_PASSAGE_:
Start of Block

Environmental activists are about to launch an air-monitoring project to track pollution linked to high rates of asthma and other health conditions in San Francisco’s Bayview-Hunters Point neighborhood.
The first data readouts will likely be publicly available by the end of August, according to the organization running the project.
The results could play an important role in demonstrating the environmental harm residents suffer. State data show that the Bayview is the San Francisco neighborhood with the greatest pollution burden, based on exposure to harmful environmental substances and how vulnerable residents are to them due to socioeconomic and other factors.
“The people living here are more at risk than the rest of the city,” said Dalila Adofo, the project’s coordinator.
The Bayview lies east of Highway 101, in the city’s southeast corner, and is buffeted by freeway exhaust and other harmful pollutants. Other contributors include the many industrial operations that weave through the neighborhood, like an animal-rendering plant, a wastewater treatment plant, warehouses and smaller businesses like auto service shops.
The data is being gathered by Greenaction for Health & Environmental Justice, an environmental justice activist organization, in collaboration with community and technical partners. Greenaction is poised to use the data in its political activism to reduce pollution from current sources and oppose future industrial development that would bring more, said Bradley Angel, the group’s executive director. It will enable “direct action, jamming public hearings, filing complaints, getting media coverage, mobilizing communities, pressuring elected officials,” he said.
This is not the first air-monitoring project to happen in the city. Nonprofit Brightline Defense Project has set up sensors in other neighborhoods, including the Tenderloin and South of Market, and is tracking air quality in single-room occupancy hotels.
The new air sensors in the Bayview form the Marie Harrison Air Monitoring Network, named after a neighborhood advocate and environmental activist who died of lung disease in 2019. The group and partner organizations have installed seven sensors in the Bayview, with plans for two more, using a $500,000 grant from the California Air Resources Board.

End of Block

_WHAT YOU NEED TO DO_:
1/ In the article on Bayview air monitoring, what grant paid for the sensors, and from which agency did it come?
2/ List every industrial operation the article on Bayview air monitoring names as a source of pollution in the neighborhood.
3/ In one to three sentences, explain why, according to the article on Bayview air monitoring, state data rank the Bayview as the San Francisco neighborhood with the greatest pollution burden.

_STUDY MATERIAL_:
Start of Block

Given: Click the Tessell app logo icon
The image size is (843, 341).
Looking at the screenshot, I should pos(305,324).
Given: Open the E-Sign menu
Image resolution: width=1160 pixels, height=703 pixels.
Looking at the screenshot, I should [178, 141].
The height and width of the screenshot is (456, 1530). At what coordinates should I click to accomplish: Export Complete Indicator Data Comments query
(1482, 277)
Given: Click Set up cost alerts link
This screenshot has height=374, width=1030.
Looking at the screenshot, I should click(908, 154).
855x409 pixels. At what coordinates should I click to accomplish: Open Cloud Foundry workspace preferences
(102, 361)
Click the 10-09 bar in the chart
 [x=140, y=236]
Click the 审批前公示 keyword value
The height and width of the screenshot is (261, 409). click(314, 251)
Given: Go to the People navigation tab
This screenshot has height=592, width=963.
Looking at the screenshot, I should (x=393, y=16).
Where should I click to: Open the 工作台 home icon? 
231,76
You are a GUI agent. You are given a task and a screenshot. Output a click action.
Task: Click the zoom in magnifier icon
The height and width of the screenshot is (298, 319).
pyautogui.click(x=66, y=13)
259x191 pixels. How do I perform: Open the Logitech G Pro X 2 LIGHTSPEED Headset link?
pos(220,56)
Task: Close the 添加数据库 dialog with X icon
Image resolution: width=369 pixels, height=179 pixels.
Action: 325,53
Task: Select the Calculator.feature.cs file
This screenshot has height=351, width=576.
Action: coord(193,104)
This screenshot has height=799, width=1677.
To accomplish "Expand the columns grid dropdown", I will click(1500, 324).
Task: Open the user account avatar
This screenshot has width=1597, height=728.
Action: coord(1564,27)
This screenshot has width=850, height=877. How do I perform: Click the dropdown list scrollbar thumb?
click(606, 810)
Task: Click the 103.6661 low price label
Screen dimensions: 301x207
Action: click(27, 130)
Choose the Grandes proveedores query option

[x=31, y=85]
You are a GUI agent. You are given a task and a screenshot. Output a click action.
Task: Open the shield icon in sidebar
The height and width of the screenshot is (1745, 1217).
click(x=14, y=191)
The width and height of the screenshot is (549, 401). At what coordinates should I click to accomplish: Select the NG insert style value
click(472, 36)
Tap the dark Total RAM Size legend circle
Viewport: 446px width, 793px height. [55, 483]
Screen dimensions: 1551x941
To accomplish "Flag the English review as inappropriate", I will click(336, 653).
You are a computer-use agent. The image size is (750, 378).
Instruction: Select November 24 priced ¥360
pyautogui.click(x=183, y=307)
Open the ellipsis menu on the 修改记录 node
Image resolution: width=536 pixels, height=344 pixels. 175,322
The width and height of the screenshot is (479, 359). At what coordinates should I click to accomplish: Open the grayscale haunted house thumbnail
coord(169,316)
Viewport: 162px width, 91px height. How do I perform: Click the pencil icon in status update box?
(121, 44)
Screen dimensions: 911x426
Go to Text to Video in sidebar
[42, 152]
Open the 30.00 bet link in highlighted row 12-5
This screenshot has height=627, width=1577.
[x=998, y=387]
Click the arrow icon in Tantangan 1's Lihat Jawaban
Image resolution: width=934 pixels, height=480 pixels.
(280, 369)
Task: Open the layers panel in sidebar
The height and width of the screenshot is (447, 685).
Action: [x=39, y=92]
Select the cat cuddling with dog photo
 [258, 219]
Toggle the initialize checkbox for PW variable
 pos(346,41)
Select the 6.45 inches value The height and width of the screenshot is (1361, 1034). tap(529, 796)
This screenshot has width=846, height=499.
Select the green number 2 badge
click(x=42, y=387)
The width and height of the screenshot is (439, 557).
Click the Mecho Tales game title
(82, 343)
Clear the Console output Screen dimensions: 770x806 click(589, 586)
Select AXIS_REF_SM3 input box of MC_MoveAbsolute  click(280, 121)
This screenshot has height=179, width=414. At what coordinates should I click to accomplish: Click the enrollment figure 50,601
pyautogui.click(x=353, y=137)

End of Block

_OUTPUTS FOR THE TASKS_:
1/ A $500,000 grant from the California Air Resources Board.

2/ An animal-rendering plant, a wastewater treatment plant, warehouses, and smaller businesses such as auto service shops.

3/ The ranking is based on residents' exposure to harmful environmental substances and on how vulnerable they are to those substances because of socioeconomic and other factors. The Bayview scores highest in the city on these measures, so its residents are more at risk than the rest of the city.